▸ **Supplied entries**:

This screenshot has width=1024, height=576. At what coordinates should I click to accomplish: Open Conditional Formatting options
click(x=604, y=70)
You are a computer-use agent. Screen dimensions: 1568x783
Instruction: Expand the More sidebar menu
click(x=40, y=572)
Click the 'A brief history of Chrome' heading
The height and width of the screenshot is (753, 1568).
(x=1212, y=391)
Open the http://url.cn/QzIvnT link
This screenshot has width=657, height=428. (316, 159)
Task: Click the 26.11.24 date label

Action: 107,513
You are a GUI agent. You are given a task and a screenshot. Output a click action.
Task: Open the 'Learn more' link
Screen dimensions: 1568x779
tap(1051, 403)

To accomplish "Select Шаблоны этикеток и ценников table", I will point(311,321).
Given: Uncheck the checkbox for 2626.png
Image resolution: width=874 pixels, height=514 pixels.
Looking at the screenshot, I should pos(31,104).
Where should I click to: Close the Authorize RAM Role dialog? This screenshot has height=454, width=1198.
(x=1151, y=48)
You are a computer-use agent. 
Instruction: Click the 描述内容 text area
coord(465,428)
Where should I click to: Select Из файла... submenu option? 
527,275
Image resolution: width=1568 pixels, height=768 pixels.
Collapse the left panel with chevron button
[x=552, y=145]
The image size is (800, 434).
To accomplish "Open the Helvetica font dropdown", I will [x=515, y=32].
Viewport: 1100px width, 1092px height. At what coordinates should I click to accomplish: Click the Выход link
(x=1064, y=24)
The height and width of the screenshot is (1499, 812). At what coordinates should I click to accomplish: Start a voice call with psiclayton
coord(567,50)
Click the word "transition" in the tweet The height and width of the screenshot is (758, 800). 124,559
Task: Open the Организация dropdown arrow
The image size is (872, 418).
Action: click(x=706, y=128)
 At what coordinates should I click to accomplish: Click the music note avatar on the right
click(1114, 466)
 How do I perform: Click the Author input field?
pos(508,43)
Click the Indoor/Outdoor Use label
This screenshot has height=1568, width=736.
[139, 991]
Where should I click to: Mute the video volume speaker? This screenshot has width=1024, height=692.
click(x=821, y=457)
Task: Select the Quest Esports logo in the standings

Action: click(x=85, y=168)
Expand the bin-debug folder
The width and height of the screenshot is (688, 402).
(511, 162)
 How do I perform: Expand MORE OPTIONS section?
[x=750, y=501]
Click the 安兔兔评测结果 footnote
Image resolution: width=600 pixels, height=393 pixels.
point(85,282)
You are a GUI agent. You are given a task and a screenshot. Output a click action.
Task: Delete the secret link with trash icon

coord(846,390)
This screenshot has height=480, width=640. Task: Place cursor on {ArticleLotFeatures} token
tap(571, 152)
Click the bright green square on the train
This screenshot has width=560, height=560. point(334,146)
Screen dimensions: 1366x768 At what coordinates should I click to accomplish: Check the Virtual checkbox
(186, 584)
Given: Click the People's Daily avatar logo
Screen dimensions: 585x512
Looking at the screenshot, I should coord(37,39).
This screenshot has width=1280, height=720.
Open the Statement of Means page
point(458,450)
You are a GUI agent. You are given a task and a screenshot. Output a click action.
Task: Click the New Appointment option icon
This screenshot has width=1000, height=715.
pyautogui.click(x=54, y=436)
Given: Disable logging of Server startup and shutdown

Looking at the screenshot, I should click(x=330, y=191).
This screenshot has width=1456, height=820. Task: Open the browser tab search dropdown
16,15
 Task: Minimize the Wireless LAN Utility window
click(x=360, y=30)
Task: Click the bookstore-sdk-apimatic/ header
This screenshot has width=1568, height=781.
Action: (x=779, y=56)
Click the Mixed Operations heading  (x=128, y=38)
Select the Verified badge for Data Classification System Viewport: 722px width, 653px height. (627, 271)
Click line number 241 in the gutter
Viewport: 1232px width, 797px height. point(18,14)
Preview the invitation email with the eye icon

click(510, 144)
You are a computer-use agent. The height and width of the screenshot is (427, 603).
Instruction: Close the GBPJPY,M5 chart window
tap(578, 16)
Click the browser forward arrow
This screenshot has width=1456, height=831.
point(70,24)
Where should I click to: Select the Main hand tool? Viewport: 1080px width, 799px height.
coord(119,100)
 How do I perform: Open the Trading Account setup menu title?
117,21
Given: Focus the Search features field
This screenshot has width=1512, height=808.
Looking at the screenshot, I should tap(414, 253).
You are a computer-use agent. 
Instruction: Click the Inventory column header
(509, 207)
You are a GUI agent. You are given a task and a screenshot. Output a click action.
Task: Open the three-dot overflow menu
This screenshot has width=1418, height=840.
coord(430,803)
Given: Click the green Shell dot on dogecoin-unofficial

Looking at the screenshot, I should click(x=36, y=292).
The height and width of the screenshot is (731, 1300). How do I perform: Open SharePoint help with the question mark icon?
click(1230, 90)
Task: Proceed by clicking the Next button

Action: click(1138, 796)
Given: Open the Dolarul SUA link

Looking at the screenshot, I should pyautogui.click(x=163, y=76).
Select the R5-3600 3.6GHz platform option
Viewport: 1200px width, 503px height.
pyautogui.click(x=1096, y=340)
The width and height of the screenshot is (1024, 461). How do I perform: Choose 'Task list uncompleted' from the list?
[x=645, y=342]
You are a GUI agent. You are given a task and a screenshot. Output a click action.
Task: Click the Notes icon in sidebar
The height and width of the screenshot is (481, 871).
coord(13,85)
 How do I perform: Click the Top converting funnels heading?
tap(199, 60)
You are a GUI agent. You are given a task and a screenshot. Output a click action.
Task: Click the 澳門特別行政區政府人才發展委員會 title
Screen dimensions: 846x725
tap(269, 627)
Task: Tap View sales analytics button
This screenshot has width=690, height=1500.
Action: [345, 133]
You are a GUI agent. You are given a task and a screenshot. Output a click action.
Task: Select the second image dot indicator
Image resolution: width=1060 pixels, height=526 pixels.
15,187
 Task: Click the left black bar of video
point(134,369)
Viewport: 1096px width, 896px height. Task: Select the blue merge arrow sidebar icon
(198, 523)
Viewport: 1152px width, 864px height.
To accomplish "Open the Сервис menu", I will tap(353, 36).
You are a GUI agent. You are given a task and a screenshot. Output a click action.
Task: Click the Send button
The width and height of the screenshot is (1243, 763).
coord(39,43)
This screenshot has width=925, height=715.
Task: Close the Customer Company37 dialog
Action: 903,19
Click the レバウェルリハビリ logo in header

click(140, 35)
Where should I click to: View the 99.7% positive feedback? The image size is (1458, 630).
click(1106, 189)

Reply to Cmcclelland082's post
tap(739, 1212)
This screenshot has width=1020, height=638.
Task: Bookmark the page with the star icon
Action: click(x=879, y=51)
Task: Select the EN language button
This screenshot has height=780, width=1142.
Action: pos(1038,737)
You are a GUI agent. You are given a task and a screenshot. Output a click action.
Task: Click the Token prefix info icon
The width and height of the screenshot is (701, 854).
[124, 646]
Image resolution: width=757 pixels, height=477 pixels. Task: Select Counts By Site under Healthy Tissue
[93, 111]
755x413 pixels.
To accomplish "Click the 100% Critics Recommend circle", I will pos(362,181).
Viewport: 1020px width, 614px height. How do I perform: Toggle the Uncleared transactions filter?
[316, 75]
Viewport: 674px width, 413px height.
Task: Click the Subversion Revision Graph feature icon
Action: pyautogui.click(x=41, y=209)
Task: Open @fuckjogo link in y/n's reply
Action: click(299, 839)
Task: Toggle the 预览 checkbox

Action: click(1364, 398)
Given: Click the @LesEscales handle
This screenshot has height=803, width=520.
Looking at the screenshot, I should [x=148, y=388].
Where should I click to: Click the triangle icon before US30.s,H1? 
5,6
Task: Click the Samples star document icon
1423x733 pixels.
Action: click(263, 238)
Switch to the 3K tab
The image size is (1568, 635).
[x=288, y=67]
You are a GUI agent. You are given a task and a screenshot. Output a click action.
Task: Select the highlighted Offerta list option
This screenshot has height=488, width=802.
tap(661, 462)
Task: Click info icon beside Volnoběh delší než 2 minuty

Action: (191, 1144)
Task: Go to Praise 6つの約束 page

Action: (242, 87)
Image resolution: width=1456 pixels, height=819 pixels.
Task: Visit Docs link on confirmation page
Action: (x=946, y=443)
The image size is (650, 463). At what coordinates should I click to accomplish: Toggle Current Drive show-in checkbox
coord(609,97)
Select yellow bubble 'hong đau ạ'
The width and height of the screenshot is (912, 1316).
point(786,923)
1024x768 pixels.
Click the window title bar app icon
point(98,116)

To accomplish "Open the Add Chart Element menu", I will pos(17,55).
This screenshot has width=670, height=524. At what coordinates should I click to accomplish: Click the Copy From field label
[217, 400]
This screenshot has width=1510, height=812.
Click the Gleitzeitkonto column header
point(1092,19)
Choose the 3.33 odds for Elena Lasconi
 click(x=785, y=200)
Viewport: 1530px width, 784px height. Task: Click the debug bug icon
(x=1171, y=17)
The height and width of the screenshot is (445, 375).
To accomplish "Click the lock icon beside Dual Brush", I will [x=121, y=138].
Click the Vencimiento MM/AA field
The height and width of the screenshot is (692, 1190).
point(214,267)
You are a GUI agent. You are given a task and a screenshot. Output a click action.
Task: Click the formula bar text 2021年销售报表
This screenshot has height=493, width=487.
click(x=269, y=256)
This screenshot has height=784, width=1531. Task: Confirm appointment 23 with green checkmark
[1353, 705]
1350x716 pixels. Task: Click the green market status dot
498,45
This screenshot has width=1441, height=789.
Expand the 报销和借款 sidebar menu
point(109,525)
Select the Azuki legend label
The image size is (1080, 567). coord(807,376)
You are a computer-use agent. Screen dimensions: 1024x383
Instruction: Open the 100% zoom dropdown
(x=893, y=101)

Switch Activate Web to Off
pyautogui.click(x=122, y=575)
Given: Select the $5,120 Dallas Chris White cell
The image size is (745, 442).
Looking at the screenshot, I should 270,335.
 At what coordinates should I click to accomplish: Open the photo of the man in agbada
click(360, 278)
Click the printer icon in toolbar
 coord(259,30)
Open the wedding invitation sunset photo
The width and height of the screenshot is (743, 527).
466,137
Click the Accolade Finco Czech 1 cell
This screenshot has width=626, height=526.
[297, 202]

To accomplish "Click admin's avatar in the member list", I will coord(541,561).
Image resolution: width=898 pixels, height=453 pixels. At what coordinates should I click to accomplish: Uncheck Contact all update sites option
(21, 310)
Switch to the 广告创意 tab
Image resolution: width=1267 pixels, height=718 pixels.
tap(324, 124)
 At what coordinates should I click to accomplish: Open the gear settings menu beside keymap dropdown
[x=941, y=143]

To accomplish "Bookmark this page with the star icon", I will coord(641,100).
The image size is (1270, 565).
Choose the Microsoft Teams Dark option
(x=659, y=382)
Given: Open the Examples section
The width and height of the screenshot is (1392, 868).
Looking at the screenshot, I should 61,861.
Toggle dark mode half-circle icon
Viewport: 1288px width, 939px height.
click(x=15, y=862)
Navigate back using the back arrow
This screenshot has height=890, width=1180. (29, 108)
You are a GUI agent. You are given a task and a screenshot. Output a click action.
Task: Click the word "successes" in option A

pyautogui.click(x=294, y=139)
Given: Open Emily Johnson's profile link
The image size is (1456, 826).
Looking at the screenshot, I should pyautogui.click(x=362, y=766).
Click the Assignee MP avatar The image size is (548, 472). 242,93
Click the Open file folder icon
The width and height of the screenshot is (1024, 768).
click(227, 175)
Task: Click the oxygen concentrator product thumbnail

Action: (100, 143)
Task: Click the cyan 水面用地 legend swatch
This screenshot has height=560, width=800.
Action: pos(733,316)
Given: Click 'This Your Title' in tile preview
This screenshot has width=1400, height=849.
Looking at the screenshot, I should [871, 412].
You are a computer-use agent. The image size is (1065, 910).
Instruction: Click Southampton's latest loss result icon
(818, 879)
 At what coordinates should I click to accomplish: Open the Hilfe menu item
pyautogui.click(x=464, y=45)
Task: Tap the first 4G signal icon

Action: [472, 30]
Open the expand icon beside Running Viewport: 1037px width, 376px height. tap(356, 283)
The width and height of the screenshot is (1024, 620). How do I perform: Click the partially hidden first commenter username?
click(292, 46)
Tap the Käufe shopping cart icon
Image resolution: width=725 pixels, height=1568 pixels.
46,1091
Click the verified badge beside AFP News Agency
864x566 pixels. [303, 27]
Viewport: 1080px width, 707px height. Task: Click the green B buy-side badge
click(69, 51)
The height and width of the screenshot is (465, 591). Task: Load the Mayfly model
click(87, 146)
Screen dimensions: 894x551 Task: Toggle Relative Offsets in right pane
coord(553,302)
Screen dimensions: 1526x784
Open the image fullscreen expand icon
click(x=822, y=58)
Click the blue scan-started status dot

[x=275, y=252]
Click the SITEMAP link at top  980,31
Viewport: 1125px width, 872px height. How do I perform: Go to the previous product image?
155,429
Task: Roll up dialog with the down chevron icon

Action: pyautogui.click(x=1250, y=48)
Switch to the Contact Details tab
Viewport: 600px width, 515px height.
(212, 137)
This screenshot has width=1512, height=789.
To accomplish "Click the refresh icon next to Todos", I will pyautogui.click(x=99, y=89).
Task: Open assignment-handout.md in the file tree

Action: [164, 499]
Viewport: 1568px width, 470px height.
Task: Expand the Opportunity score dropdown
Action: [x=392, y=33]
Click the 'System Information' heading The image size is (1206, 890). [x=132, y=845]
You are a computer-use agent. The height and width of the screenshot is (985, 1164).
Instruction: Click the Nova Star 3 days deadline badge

▸ **Your assignment**: What is asked for is an exact copy of the lines above from the one containing "This screenshot has height=784, width=1531." through the one containing "You are a computer-use agent. Screen dimensions: 1024x383", and only those.

▸ **Answer space**:
This screenshot has height=784, width=1531. Task: Confirm appointment 23 with green checkmark
[1353, 705]
1350x716 pixels. Task: Click the green market status dot
498,45
This screenshot has width=1441, height=789.
Expand the 报销和借款 sidebar menu
point(109,525)
Select the Azuki legend label
The image size is (1080, 567). coord(807,376)
You are a computer-use agent. Screen dimensions: 1024x383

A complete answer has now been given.